As part of The Gluten Free Health Challenge, Amy will be sharing her journal entries here the first 3 Mondays of every month from now until December. She'll be receiving free health coaching from Mia Davis of Blissful Chicks Wellness and Iris Higgins of Your Fairy Angel during this period.
Trying to figure out what to write this week was really tough. Finally I decided to talk about some of the challenges I've had this week with following through with the challenge. Then I read something posted by another challenger that made me decide what direction I wanted to take my thoughts.
I've had a rough couple of days and fell off the "gluten free bandwagon." I thought I was doing so well and now here I am, having had a couple of rough days. In the past, I would have just continued to eat the crap that makes me feel bad, but now I am trying not to be too hard on myself. In general, I tend to be an all or nothing type of person. When I try something new, I expect that I am going to do it perfectly with no mistakes ever! When the first week was pretty easy, I figured I was all set. I figured I had finally made up my mind and I was going to complete what I set out to do: eliminate gluten from my diet. The fact that I had felt better almost immediately made me think that I had kicked my carb addiction. Boy was I wrong!

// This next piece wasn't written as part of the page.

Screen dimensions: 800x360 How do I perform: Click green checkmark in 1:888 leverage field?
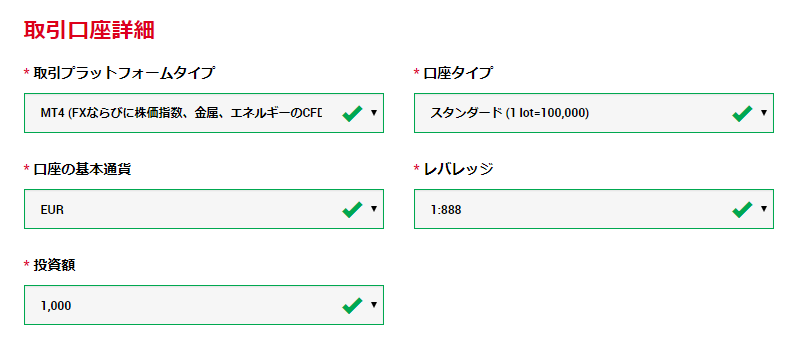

I am currently about 30-40 pounds overweight. I think this all or nothing mindset sets me up for failure with weight loss and eating foods that I shouldn't be eating. I mentioned last week that I think eliminating gluten made a huge difference in my sleep, my mood, my energy, and even what I put in my mouth. Even though I feel so much better, I have still allowed myself to eat foods that either aren't healthy or aren't good for my body. I think if I could just let myself realize that:
A) Eating something that makes me feel bad isn't a fail. It's just something that I need to move on from and maybe try to think about why I ate it.
B) Something that feels good in the moment (that fresh roll that seems to taste oh-so-good) is probably going to make me miserable in a few hours or even days.
C) I just plain need to be easier on myself.
A Facebook friend is opening a creative arts studio in my town. She asked me to teach a class. This perfectionist issue is making me feel like I can't do it. I am thinking that maybe I just need to go for it and see how it goes. Like my eating issues, it doesn't have to be perfect. I can learn from my mistakes. When I eat something I shouldn't, maybe I can learn from that too. Maybe I can open myself up to be more aware of why I ate what I did. Maybe, instead of letting it spiral me down and give up, or even make me not want to try something new in the future...maybe, just maybe I can allow myself to make mistakes and not be perfect and not feel like I can't try anything new in case I fail.
When I agreed to do this challenge, I initially figured that it would help support me on my way to eliminating gluten. I figured it would give me the motivation to keep moving forward. I didn't think that it would help me with body image issues, food addiction issues, how I feel about myself in general (the things that I am able to do/be), or help me be a stronger person overall.
I'm not saying that I am never going to make mistakes with what I eat or with how I feel about myself. What I am saying is maybe, just maybe, I won't always be so hard on myself. Maybe I will look at missteps as a learning experience, not as a failure!